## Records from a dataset
==*==

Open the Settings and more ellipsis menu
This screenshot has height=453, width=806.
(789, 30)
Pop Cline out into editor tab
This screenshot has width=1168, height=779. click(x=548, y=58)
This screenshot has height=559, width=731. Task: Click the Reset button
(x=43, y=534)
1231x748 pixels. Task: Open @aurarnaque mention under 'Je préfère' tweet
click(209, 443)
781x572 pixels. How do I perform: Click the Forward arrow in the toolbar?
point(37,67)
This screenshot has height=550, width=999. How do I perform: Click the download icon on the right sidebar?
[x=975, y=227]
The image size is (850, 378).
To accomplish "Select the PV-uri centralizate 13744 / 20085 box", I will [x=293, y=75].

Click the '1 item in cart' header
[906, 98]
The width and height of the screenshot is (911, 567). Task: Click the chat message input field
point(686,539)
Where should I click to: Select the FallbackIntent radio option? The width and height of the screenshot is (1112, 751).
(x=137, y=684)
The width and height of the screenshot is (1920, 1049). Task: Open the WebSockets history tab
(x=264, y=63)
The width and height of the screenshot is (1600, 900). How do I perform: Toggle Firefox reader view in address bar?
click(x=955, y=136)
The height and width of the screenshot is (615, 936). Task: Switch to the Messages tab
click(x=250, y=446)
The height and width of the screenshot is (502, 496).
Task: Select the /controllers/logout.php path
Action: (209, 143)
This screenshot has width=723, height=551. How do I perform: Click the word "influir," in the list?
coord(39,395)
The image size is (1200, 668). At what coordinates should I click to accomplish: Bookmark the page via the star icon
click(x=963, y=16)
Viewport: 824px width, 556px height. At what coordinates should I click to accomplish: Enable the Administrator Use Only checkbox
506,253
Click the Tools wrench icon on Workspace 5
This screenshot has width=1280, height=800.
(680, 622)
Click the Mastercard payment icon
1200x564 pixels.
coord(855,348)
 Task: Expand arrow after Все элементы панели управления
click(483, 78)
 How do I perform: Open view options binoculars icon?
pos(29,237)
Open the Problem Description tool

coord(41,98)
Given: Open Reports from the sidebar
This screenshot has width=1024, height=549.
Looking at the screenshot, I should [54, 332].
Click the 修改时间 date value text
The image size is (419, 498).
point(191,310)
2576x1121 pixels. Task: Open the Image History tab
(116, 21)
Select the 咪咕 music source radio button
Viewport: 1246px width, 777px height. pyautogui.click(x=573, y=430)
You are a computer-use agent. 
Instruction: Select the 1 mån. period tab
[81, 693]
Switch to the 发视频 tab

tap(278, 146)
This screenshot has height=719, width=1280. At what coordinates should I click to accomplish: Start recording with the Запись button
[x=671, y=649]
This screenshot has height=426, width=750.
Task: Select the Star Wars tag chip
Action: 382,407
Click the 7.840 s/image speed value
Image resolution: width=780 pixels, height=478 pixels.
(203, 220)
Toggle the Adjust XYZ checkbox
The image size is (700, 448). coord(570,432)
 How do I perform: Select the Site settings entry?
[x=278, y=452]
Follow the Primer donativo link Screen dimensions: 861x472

==*==

## EXERCISE DETAILS
Up to and including the last line above, starting with the line that contains "Select the 咪咕 music source radio button", return each line exactly and nothing else.

## OUTPUT OF THE EXERCISE
Select the 咪咕 music source radio button
Viewport: 1246px width, 777px height. pyautogui.click(x=573, y=430)
You are a computer-use agent. 
Instruction: Select the 1 mån. period tab
[81, 693]
Switch to the 发视频 tab

tap(278, 146)
This screenshot has height=719, width=1280. At what coordinates should I click to accomplish: Start recording with the Запись button
[x=671, y=649]
This screenshot has height=426, width=750.
Task: Select the Star Wars tag chip
Action: 382,407
Click the 7.840 s/image speed value
Image resolution: width=780 pixels, height=478 pixels.
(203, 220)
Toggle the Adjust XYZ checkbox
The image size is (700, 448). coord(570,432)
 How do I perform: Select the Site settings entry?
[x=278, y=452]
Follow the Primer donativo link Screen dimensions: 861x472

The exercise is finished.